Swordfish are large migratory predators found around the world that grow quickly during their first year of life and have few predators as adults, making them resilient to fishing pressure. North Atlantic swordfish were declared overfished in the late 1990s. In 1999, quotas there were reduced as part of a 10-year plan to help rebuild stocks. In 2013 the population was declared rebuilt at about 14% above its target level, according to NOAA’s FishWatch.
Seafood Watch reports that swordfish populations in the Pacific Ocean appear to be healthy, and overfishing is not occurring there, but FishWatch warned that stock assessments results have been conflicting. In the Indian Ocean southwest region swordfish are below levels needed to produce the maximum sustainable yield, according to a 2014 Seafood Watch Report. Mediterranean swordfish populations have been declining and Seafood Watch considers the most likely scenario from the last assessment is that the population is overfished and slight overfishing is occurring there.
Habitat impacts ( Wild)
Most swordfish worldwide are caught using longlines, which doesn’t come in contact with the seafloor so it has few impacts on the ocean habitat. Swordfish are also caught with rod and reel, harpoon, handlines, and buoy gear that also have minimal effects.

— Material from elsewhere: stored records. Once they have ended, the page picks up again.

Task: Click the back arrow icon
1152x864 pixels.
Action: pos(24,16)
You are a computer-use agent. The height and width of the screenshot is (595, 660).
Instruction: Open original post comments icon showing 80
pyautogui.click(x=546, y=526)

Longline gear used to catch swordfish can result in high levels of bycatch, including sharks, sea birds, juvenile swordfish, and endangered marine turtles. Shortfin mako sharks, which the International Union for Conservation of Nature categorizes as a vulnerable species, are caught incidentally in the Atlantic swordfish fishery.

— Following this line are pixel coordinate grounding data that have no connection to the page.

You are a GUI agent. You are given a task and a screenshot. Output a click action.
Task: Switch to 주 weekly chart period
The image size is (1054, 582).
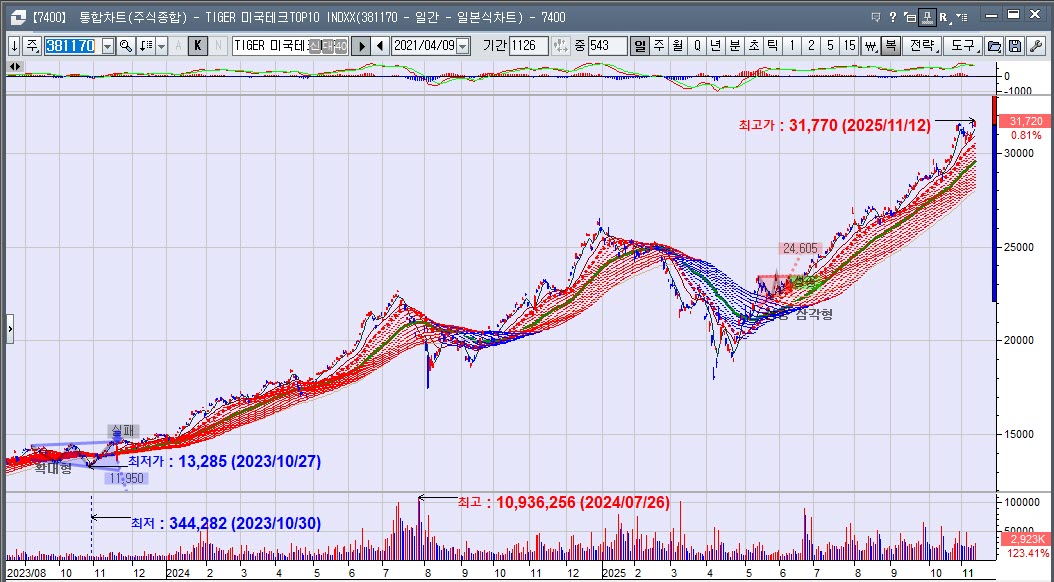[x=659, y=46]
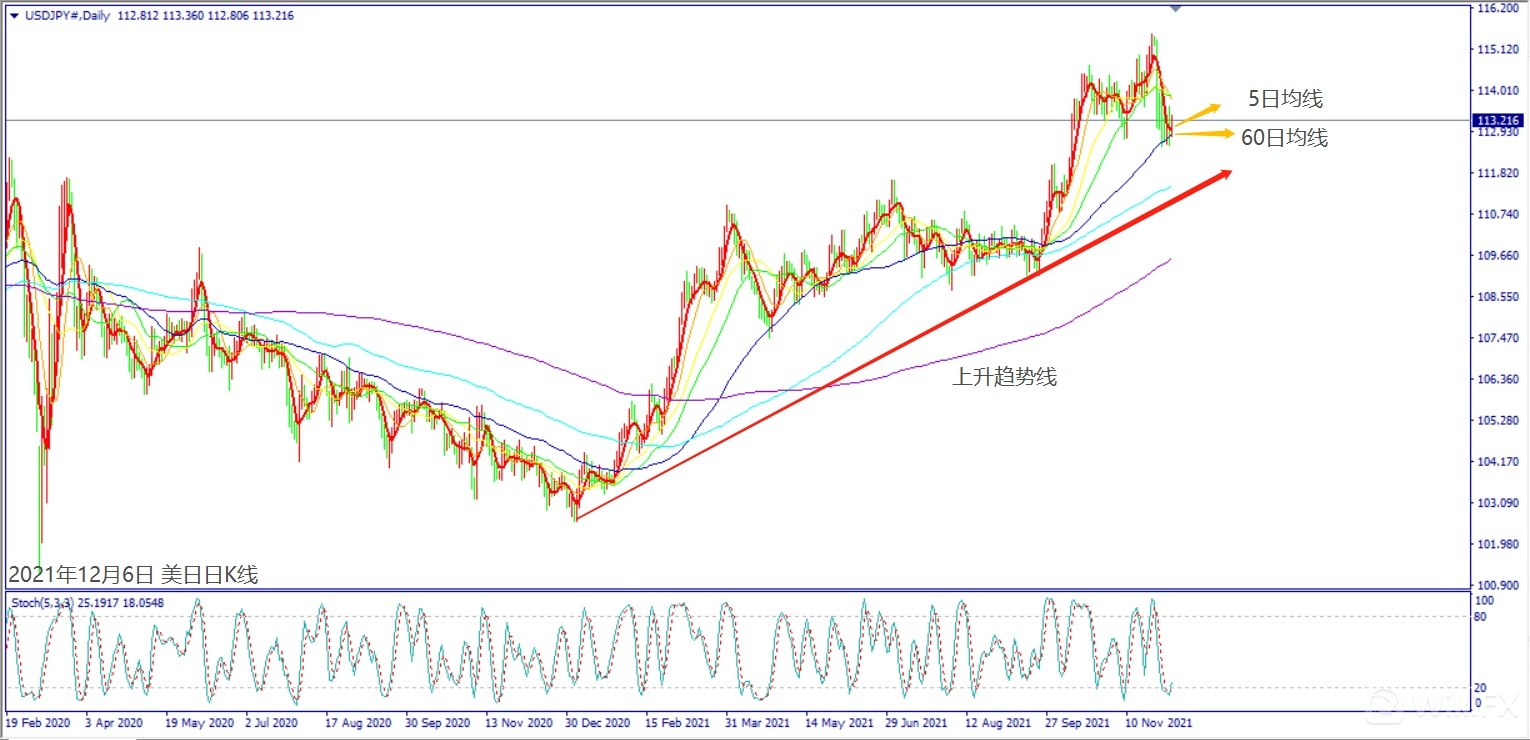
Task: Click the 80 level on Stochastic scale
Action: pos(1483,617)
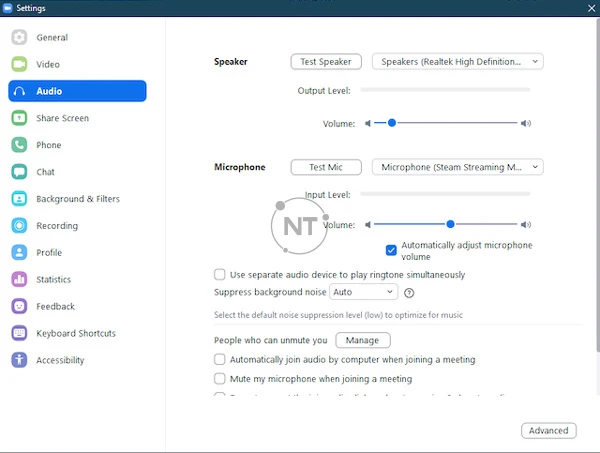Click the Statistics chart icon
The image size is (600, 453).
pos(19,280)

To reduce bycatch risks, fishermen in the U.S. Atlantic are required to use circle hooks and longliners in Hawaii operate under strict regulations to protect sea turtles. Rod and reel, harpoon, handlines, and buoy gear also used for catching swordfish result in less bycatch. Despite a 2002 European ban on driftnet gear, some swordfish in the Mediterranean continue to be caught with them.
Given the global distribution of swordfish, multiple groups are responsible for managing the fisheries. The National Marine Fisheries Service and Fisheries and Oceans Canada manage swordfish for the U.S. and Canada in the North Atlantic. Strict management measures there are helping to reduce bycatch and bycatch mortality, according to the FishWatch.
Indian Ocean swordfish fisheries are managed by the Indian Ocean Tuna Commission. Overall Seafood Watch gave management there a red recommendation because of compliance issues with IUU fishing, data reporting to the Commission from individual countries, lack of measures to improve monitoring and no total allowable catch in place.
The Western Pacific Regional Fishery Management Council manages swordfish in Hawaiian waters. Management, which includes scientific research and monitoring, catch limits and permit number limits, is considered effective.
The Inter-American Tropical Tuna Commission (IATTC) and the Western and Central Pacific Fisheries Commission manage swordfish in the Pacific. Measures include annual catch limits, vessel number limits, scientific monitoring, and gear limits. Management in the Western and Central Pacific is considered moderately effective. While the IATTC adopted bycatch management measures in the Eastern Pacific, Seafood Watch reported that many don’t meet best practice requirements and that scientific advice is not always followed when setting measures.